- _YOUR ASSIGNMENT_: Scan the listing and copy each line where the word "computer" is present.

[[ SUPPLIED RECORDS, beginning ]]

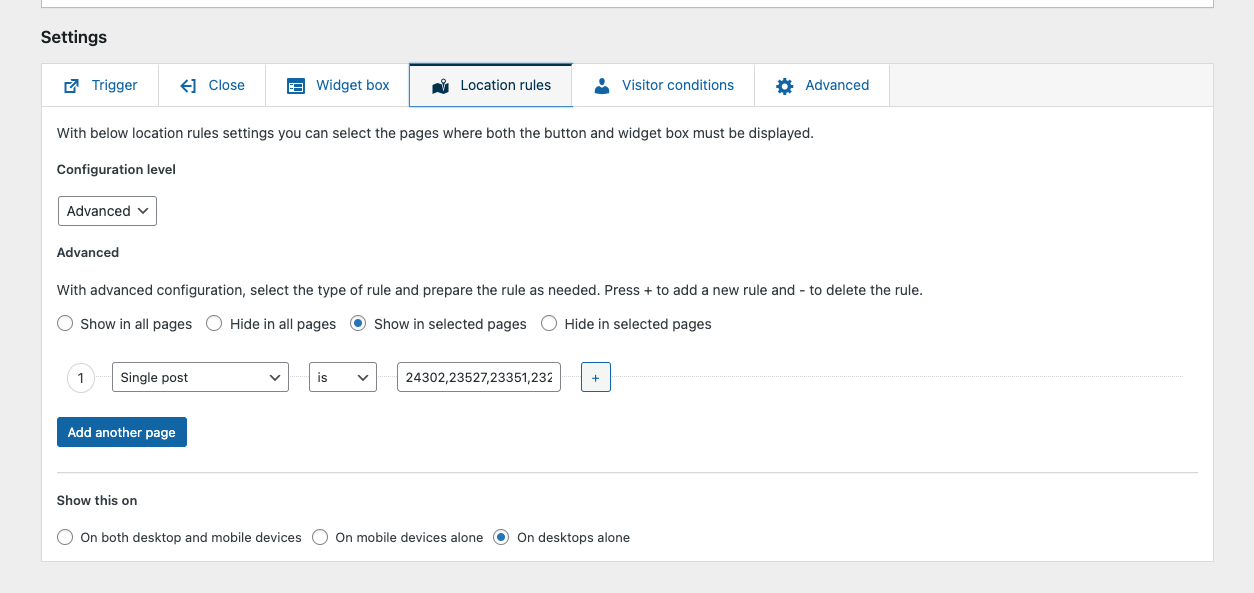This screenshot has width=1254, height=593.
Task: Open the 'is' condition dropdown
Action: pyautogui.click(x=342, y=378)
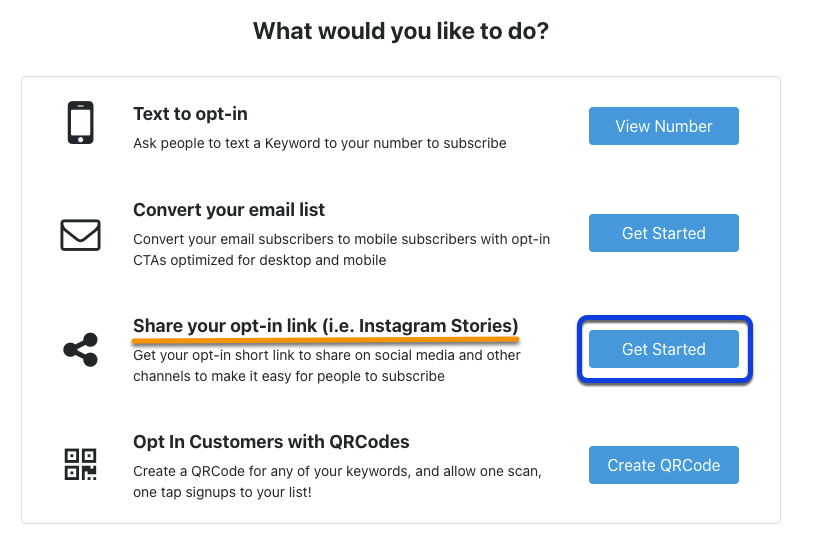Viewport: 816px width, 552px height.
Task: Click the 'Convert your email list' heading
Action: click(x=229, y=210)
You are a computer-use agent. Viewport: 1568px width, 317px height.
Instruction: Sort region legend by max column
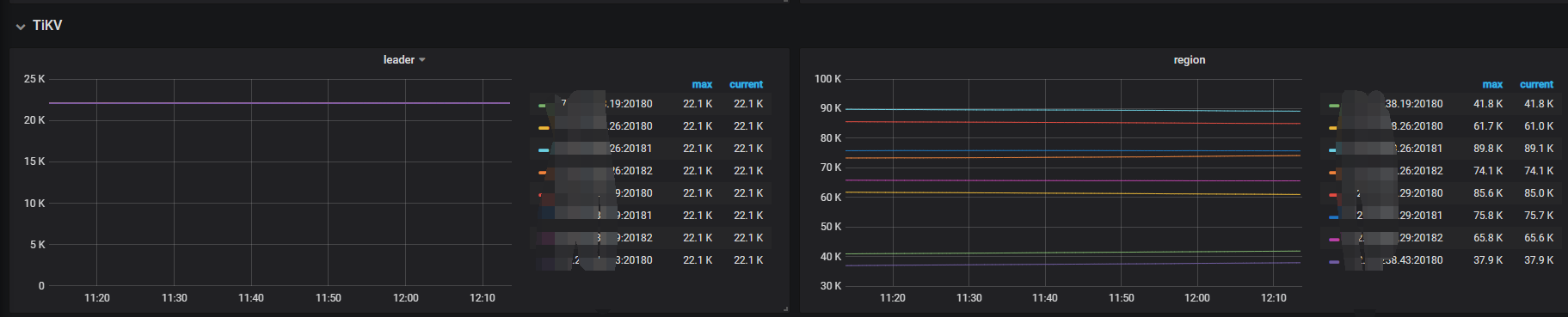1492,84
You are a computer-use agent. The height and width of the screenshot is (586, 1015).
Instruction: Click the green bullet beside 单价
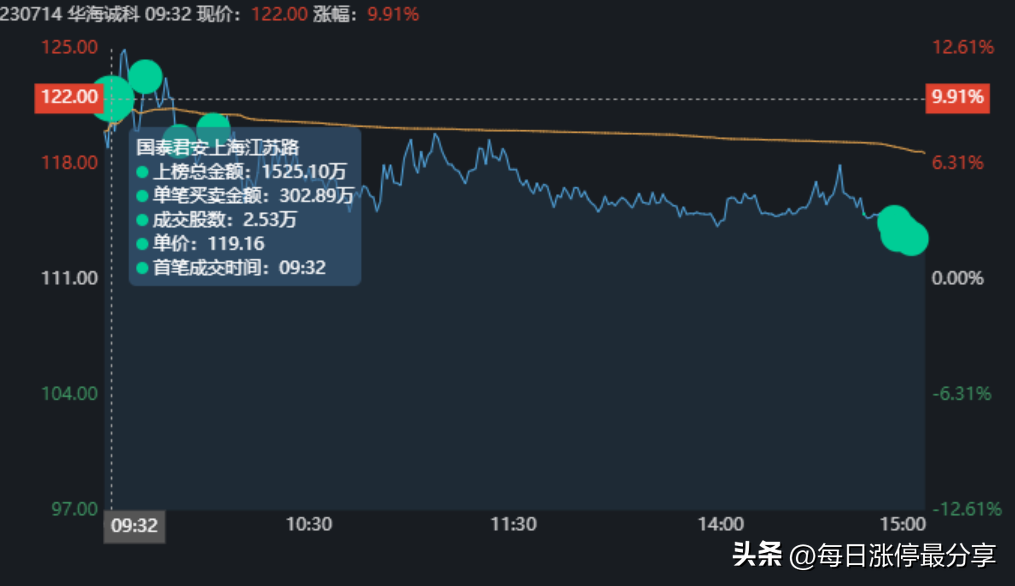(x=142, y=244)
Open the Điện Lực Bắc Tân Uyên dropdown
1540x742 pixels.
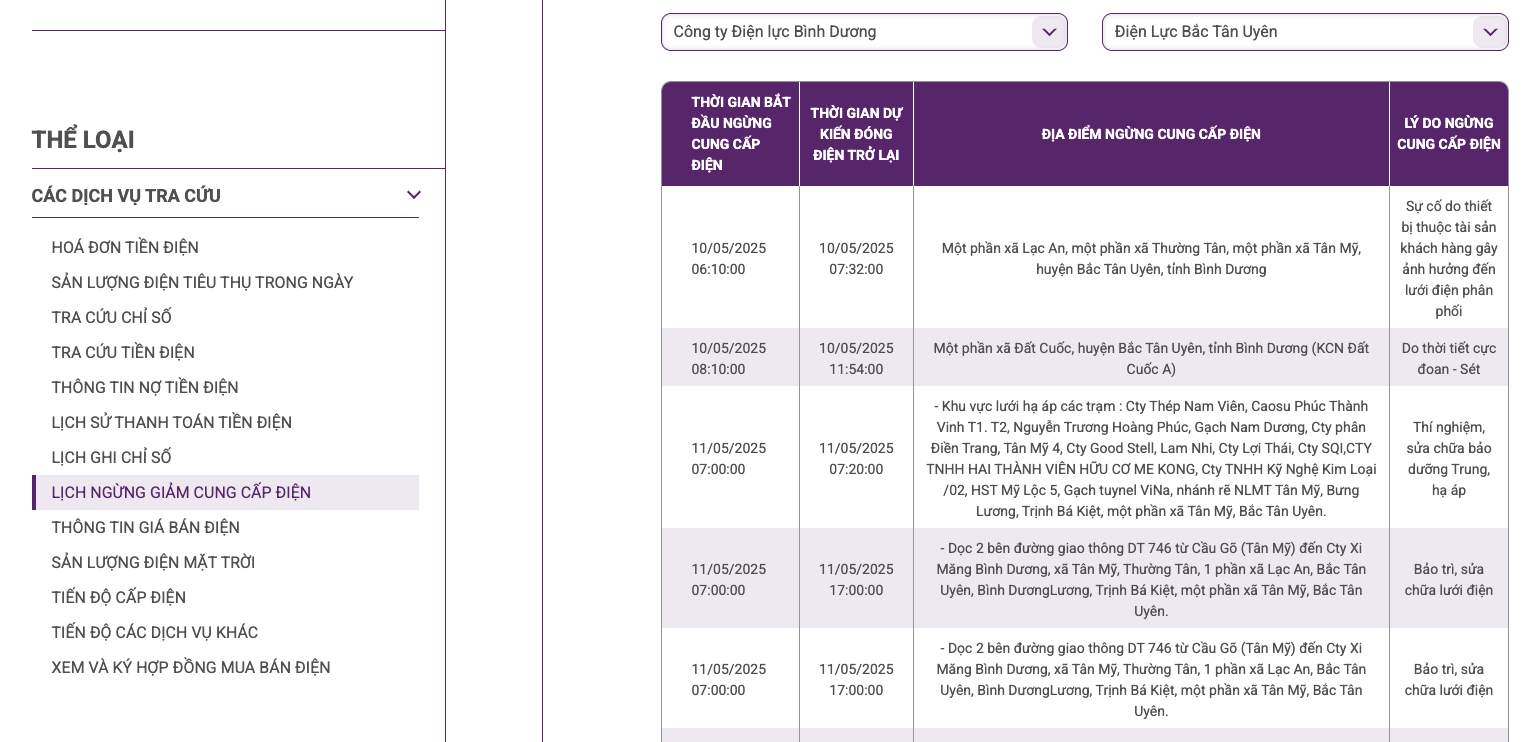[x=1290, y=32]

[[ SUPPLIED RECORDS, end ]]
[[ SUPPLIED RECORDS, beginning ]]

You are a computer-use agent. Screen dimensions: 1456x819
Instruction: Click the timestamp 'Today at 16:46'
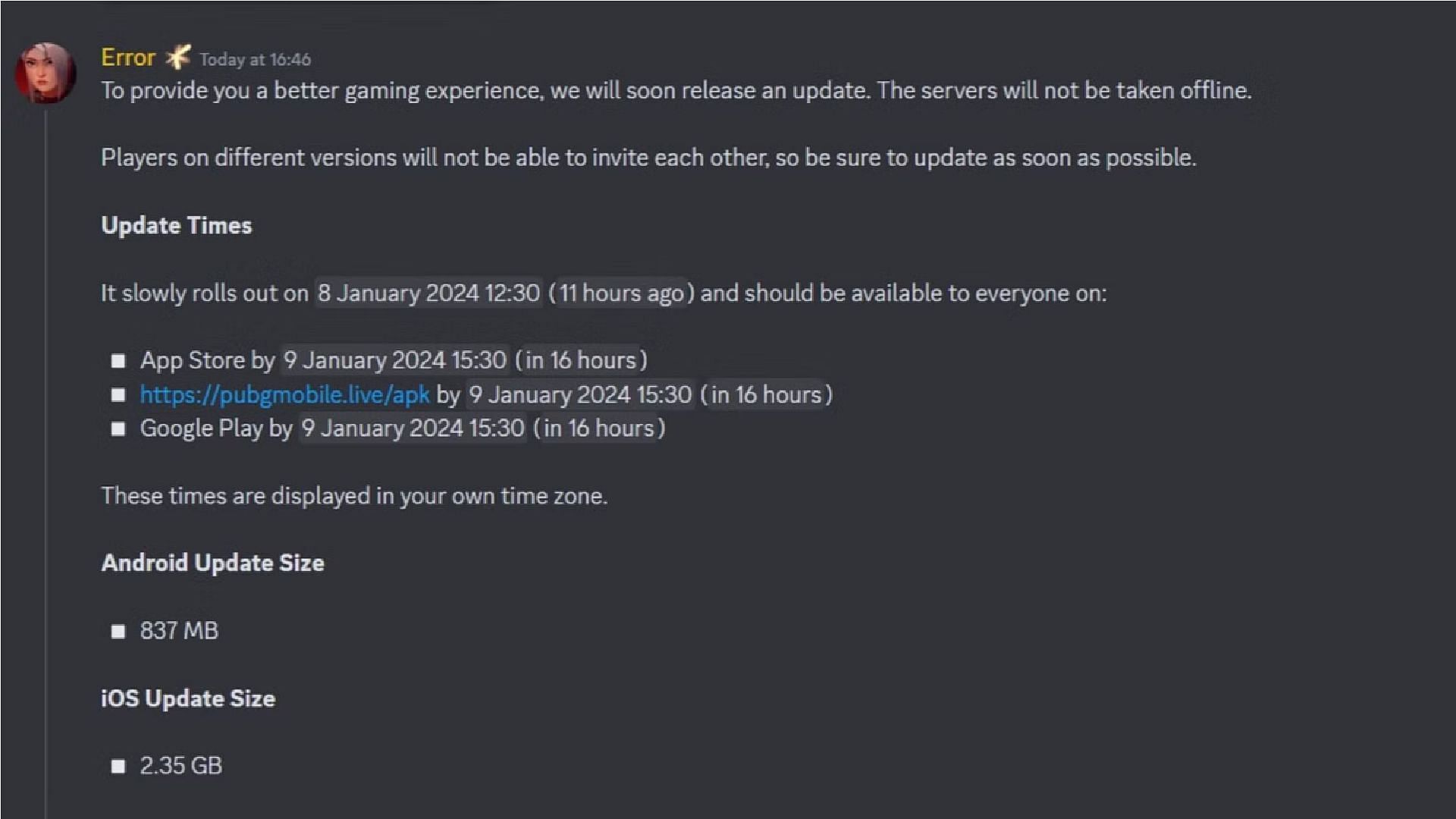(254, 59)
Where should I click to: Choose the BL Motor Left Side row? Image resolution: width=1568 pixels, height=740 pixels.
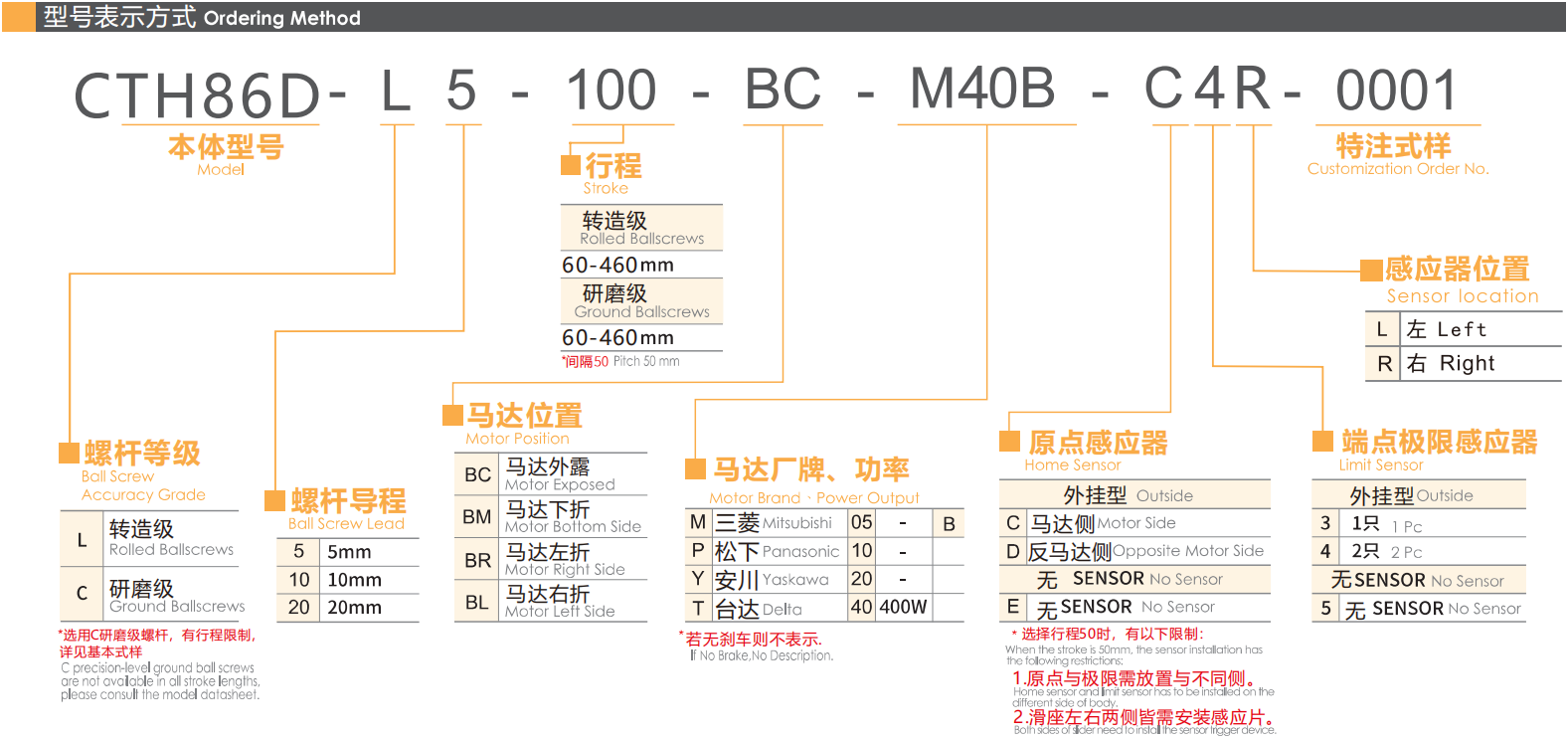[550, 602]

[[ SUPPLIED RECORDS, end ]]
[[ SUPPLIED RECORDS, beginning ]]

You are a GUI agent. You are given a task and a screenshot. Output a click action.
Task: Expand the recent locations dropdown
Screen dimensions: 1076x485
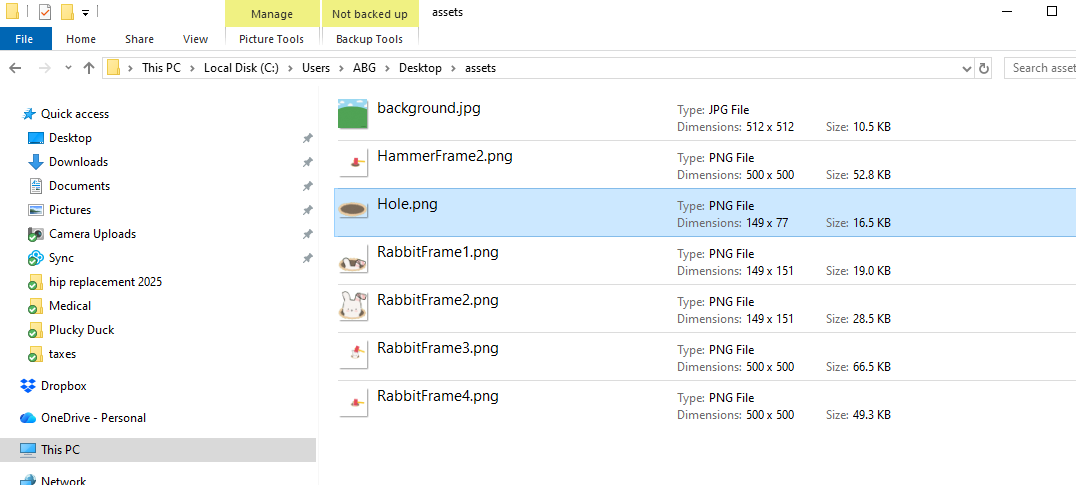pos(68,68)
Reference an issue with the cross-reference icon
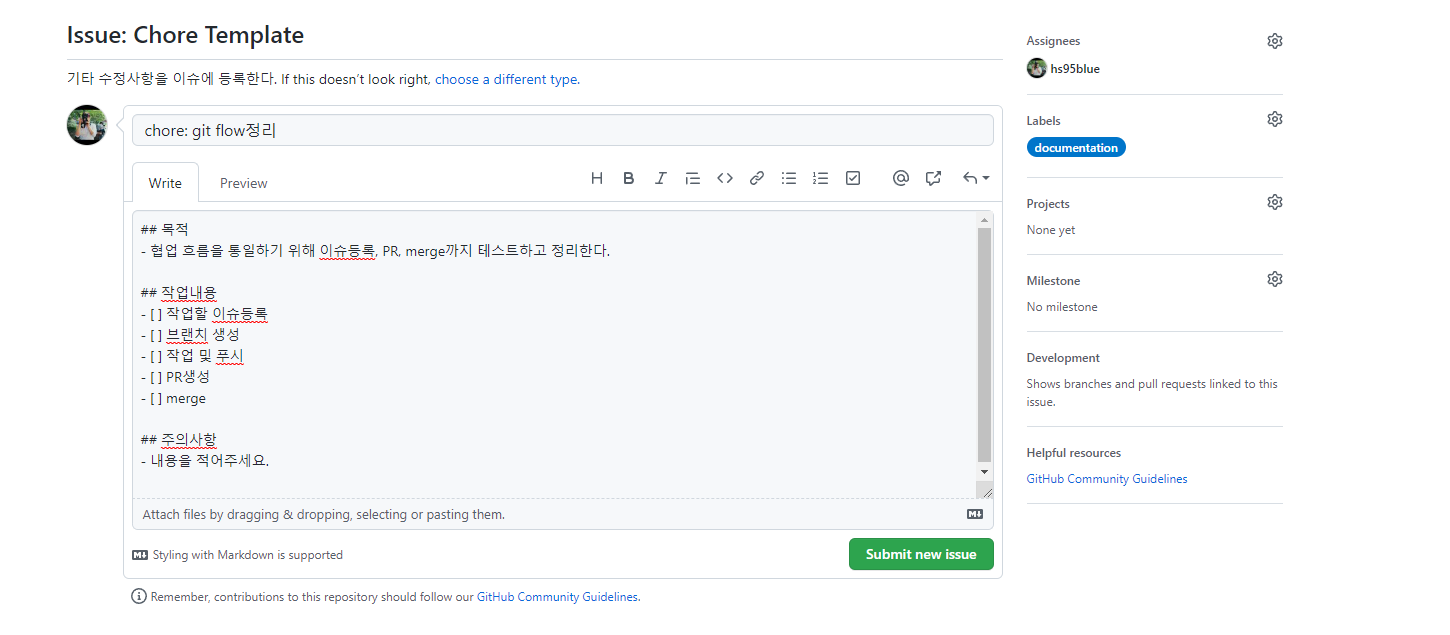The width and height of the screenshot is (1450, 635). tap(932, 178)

[[ SUPPLIED RECORDS, end ]]

- _SOLUTION FOR THIS TASK_:
You are a computer-use agent. Viewport: 1568px width, 317px height.
You are a computer-use agent. The height and width of the screenshot is (586, 1015).
You are a computer-use agent. Screen dimensions: 1456x819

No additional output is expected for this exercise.